**TASK INPUT:**
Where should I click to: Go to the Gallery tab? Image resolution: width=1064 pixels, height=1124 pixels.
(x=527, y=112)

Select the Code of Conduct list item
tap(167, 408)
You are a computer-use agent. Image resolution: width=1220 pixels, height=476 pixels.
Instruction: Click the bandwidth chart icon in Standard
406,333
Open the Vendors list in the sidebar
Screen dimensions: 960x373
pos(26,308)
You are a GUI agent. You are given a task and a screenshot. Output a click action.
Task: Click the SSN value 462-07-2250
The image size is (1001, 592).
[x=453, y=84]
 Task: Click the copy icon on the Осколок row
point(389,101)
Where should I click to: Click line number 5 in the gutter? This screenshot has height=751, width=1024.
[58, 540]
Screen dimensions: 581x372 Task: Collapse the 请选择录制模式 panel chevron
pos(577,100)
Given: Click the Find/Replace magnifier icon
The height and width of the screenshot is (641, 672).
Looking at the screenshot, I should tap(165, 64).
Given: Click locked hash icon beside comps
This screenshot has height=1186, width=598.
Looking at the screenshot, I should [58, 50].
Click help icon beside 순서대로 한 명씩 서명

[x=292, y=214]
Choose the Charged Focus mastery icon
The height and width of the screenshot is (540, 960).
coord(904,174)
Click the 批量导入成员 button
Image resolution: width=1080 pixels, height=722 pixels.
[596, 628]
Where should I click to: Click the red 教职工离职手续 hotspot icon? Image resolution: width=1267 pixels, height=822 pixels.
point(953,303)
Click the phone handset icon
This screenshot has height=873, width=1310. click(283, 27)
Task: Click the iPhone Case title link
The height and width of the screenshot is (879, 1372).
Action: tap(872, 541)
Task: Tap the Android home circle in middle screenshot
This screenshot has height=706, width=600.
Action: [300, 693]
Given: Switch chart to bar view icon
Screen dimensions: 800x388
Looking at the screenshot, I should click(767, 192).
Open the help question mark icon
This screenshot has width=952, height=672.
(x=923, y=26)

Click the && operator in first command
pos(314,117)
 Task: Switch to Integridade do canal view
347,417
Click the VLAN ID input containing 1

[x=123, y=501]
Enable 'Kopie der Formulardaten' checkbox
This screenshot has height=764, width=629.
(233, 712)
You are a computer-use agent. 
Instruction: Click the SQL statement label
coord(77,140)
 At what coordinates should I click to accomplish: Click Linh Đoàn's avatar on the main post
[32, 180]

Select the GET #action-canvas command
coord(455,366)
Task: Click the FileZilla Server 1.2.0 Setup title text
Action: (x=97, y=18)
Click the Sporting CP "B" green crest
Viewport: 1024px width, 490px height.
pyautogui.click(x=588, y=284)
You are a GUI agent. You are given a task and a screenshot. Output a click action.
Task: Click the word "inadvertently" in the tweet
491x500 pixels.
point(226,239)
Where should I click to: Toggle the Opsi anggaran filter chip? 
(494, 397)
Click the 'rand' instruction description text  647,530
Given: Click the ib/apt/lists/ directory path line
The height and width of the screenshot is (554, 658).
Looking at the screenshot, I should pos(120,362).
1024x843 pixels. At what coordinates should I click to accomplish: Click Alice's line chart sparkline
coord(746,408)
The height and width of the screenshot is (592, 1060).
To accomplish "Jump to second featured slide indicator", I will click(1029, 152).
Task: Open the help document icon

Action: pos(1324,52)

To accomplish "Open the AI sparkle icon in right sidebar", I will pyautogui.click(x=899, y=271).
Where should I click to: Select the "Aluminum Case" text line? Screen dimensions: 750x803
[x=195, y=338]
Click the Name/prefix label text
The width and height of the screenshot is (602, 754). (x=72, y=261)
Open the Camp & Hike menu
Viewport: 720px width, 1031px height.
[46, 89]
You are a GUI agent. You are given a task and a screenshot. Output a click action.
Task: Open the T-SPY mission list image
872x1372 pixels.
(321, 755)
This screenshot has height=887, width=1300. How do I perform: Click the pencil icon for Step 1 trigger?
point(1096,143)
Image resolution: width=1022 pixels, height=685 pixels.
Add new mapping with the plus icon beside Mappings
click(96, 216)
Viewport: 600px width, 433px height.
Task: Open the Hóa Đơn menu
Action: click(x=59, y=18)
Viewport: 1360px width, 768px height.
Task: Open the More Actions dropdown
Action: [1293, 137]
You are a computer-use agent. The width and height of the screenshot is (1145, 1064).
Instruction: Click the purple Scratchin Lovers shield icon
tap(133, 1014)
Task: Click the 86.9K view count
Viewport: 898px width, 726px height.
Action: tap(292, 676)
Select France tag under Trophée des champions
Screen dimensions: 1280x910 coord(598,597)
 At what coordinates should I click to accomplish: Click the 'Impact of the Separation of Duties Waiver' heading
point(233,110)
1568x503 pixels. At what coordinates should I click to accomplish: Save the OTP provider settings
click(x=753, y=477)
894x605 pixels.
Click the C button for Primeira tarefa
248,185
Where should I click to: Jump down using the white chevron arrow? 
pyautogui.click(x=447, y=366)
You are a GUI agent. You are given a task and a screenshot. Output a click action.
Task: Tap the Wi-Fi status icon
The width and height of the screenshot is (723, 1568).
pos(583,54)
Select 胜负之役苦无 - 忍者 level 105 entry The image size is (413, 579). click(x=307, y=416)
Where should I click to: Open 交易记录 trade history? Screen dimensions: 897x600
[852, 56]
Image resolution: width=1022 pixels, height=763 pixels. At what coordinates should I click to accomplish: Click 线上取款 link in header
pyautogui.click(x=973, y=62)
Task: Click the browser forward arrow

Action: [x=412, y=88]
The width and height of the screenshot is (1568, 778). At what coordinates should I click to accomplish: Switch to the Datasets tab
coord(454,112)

**TASK BRIEF:**
Word for word, write out every record in the listing.

**SOLUTION FOR THIS PROBLEM:**
Where should I click to: Go to the Gallery tab? Image resolution: width=1064 pixels, height=1124 pixels.
(x=527, y=112)

Select the Code of Conduct list item
tap(167, 408)
You are a computer-use agent. Image resolution: width=1220 pixels, height=476 pixels.
Instruction: Click the bandwidth chart icon in Standard
406,333
Open the Vendors list in the sidebar
Screen dimensions: 960x373
pos(26,308)
You are a GUI agent. You are given a task and a screenshot. Output a click action.
Task: Click the SSN value 462-07-2250
The image size is (1001, 592).
[x=453, y=84]
 Task: Click the copy icon on the Осколок row
point(389,101)
Where should I click to: Click line number 5 in the gutter? This screenshot has height=751, width=1024.
[58, 540]
Screen dimensions: 581x372 Task: Collapse the 请选择录制模式 panel chevron
pos(577,100)
Given: Click the Find/Replace magnifier icon
The height and width of the screenshot is (641, 672).
Looking at the screenshot, I should tap(165, 64).
Given: Click locked hash icon beside comps
This screenshot has height=1186, width=598.
Looking at the screenshot, I should [58, 50].
Click help icon beside 순서대로 한 명씩 서명

[x=292, y=214]
Choose the Charged Focus mastery icon
The height and width of the screenshot is (540, 960).
coord(904,174)
Click the 批量导入成员 button
Image resolution: width=1080 pixels, height=722 pixels.
[596, 628]
Where should I click to: Click the red 教职工离职手续 hotspot icon? Image resolution: width=1267 pixels, height=822 pixels.
point(953,303)
Click the phone handset icon
This screenshot has height=873, width=1310. click(283, 27)
Task: Click the iPhone Case title link
The height and width of the screenshot is (879, 1372).
Action: tap(872, 541)
Task: Tap the Android home circle in middle screenshot
This screenshot has height=706, width=600.
Action: [300, 693]
Given: Switch chart to bar view icon
Screen dimensions: 800x388
Looking at the screenshot, I should click(767, 192).
Open the help question mark icon
This screenshot has width=952, height=672.
(x=923, y=26)

Click the && operator in first command
pos(314,117)
 Task: Switch to Integridade do canal view
347,417
Click the VLAN ID input containing 1

[x=123, y=501]
Enable 'Kopie der Formulardaten' checkbox
This screenshot has height=764, width=629.
(233, 712)
You are a computer-use agent. 
Instruction: Click the SQL statement label
coord(77,140)
 At what coordinates should I click to accomplish: Click Linh Đoàn's avatar on the main post
[32, 180]

Select the GET #action-canvas command
coord(455,366)
Task: Click the FileZilla Server 1.2.0 Setup title text
Action: (x=97, y=18)
Click the Sporting CP "B" green crest
Viewport: 1024px width, 490px height.
pyautogui.click(x=588, y=284)
You are a GUI agent. You are given a task and a screenshot. Output a click action.
Task: Click the word "inadvertently" in the tweet
491x500 pixels.
point(226,239)
Where should I click to: Toggle the Opsi anggaran filter chip? 
(494, 397)
Click the 'rand' instruction description text  647,530
Given: Click the ib/apt/lists/ directory path line
The height and width of the screenshot is (554, 658).
Looking at the screenshot, I should pos(120,362).
1024x843 pixels. At what coordinates should I click to accomplish: Click Alice's line chart sparkline
coord(746,408)
The height and width of the screenshot is (592, 1060).
To accomplish "Jump to second featured slide indicator", I will click(1029, 152).
Task: Open the help document icon

Action: pos(1324,52)

To accomplish "Open the AI sparkle icon in right sidebar", I will pyautogui.click(x=899, y=271).
Where should I click to: Select the "Aluminum Case" text line? Screen dimensions: 750x803
[x=195, y=338]
Click the Name/prefix label text
The width and height of the screenshot is (602, 754). (x=72, y=261)
Open the Camp & Hike menu
Viewport: 720px width, 1031px height.
[46, 89]
You are a GUI agent. You are given a task and a screenshot. Output a click action.
Task: Open the T-SPY mission list image
872x1372 pixels.
(321, 755)
This screenshot has height=887, width=1300. How do I perform: Click the pencil icon for Step 1 trigger?
point(1096,143)
Image resolution: width=1022 pixels, height=685 pixels.
Add new mapping with the plus icon beside Mappings
click(96, 216)
Viewport: 600px width, 433px height.
Task: Open the Hóa Đơn menu
Action: click(x=59, y=18)
Viewport: 1360px width, 768px height.
Task: Open the More Actions dropdown
Action: [1293, 137]
You are a computer-use agent. The width and height of the screenshot is (1145, 1064).
Instruction: Click the purple Scratchin Lovers shield icon
tap(133, 1014)
Task: Click the 86.9K view count
Viewport: 898px width, 726px height.
Action: tap(292, 676)
Select France tag under Trophée des champions
Screen dimensions: 1280x910 coord(598,597)
 At what coordinates should I click to accomplish: Click the 'Impact of the Separation of Duties Waiver' heading
point(233,110)
1568x503 pixels. At what coordinates should I click to accomplish: Save the OTP provider settings
click(x=753, y=477)
894x605 pixels.
Click the C button for Primeira tarefa
248,185
Where should I click to: Jump down using the white chevron arrow? 
pyautogui.click(x=447, y=366)
You are a GUI agent. You are given a task and a screenshot. Output a click action.
Task: Tap the Wi-Fi status icon
The width and height of the screenshot is (723, 1568).
pos(583,54)
Select 胜负之役苦无 - 忍者 level 105 entry The image size is (413, 579). click(x=307, y=416)
Where should I click to: Open 交易记录 trade history? Screen dimensions: 897x600
[852, 56]
Image resolution: width=1022 pixels, height=763 pixels. At what coordinates should I click to accomplish: Click 线上取款 link in header
pyautogui.click(x=973, y=62)
Task: Click the browser forward arrow

Action: [x=412, y=88]
The width and height of the screenshot is (1568, 778). At what coordinates should I click to accomplish: Switch to the Datasets tab
coord(454,112)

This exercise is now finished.